Task data:
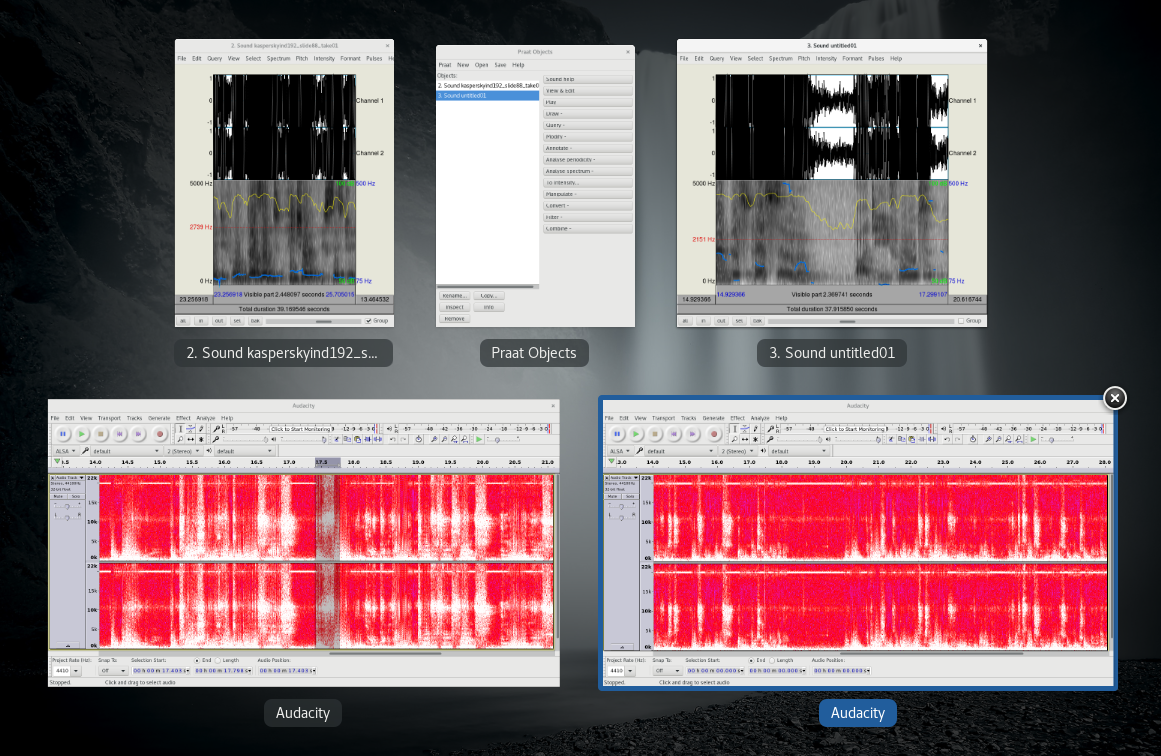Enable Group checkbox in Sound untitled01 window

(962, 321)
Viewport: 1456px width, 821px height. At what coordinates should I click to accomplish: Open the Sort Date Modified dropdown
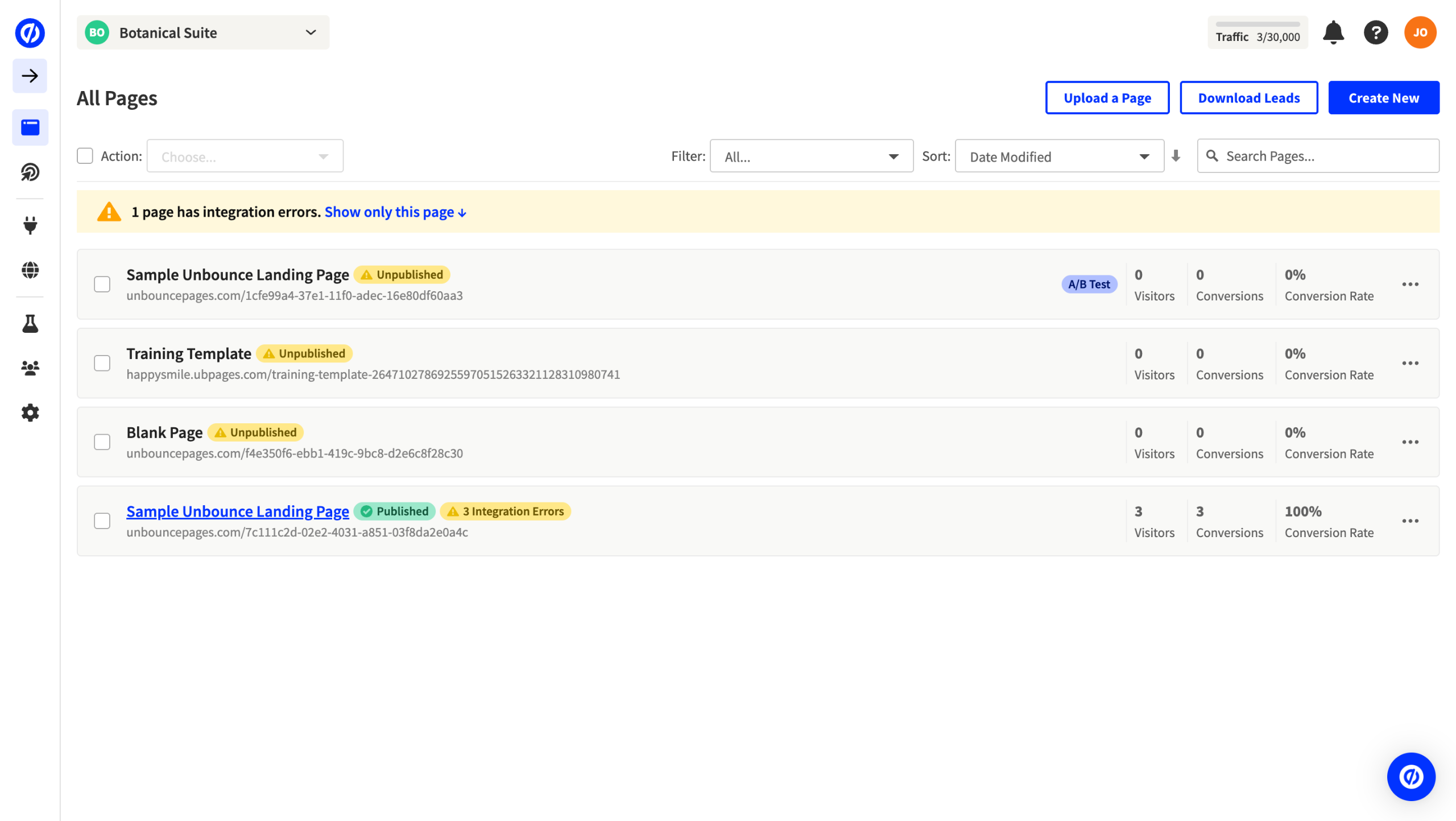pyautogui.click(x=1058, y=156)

==

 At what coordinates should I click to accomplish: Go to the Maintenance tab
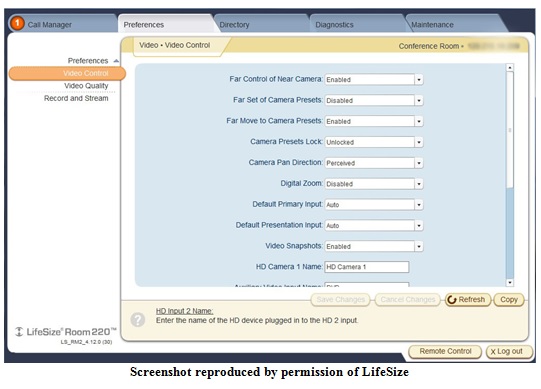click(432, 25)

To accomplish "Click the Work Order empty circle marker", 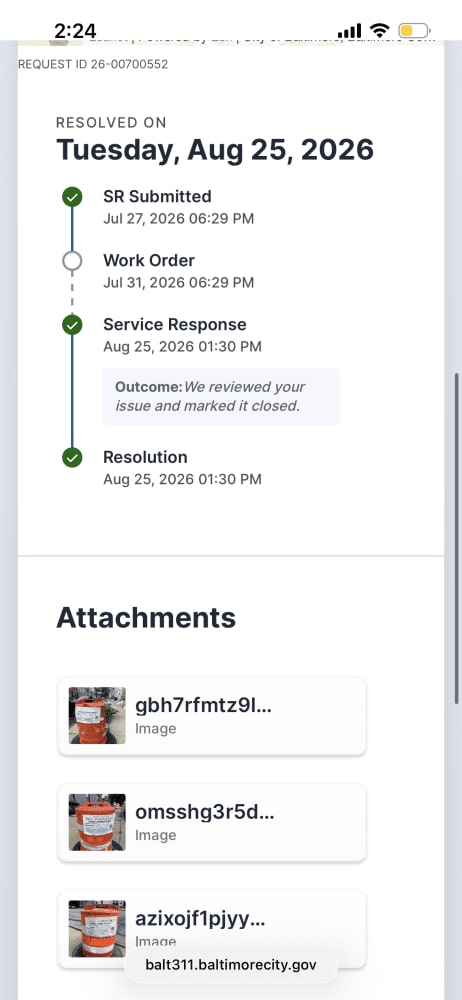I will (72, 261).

Task statement:
Convert the records from the line with "Viewport: 1456px width, 821px" to the line with "pyautogui.click(x=1058, y=156)" into a two-column CSV with the columns text and answer, one row per record, putting each value in a single quoted field with line breaks replaced by spaces. Leave the pictures out.

Reply:
text,answer
"Viewport: 1456px width, 821px height. At what coordinates should I click to accomplish: Open the Sort Date Modified dropdown","pyautogui.click(x=1058, y=156)"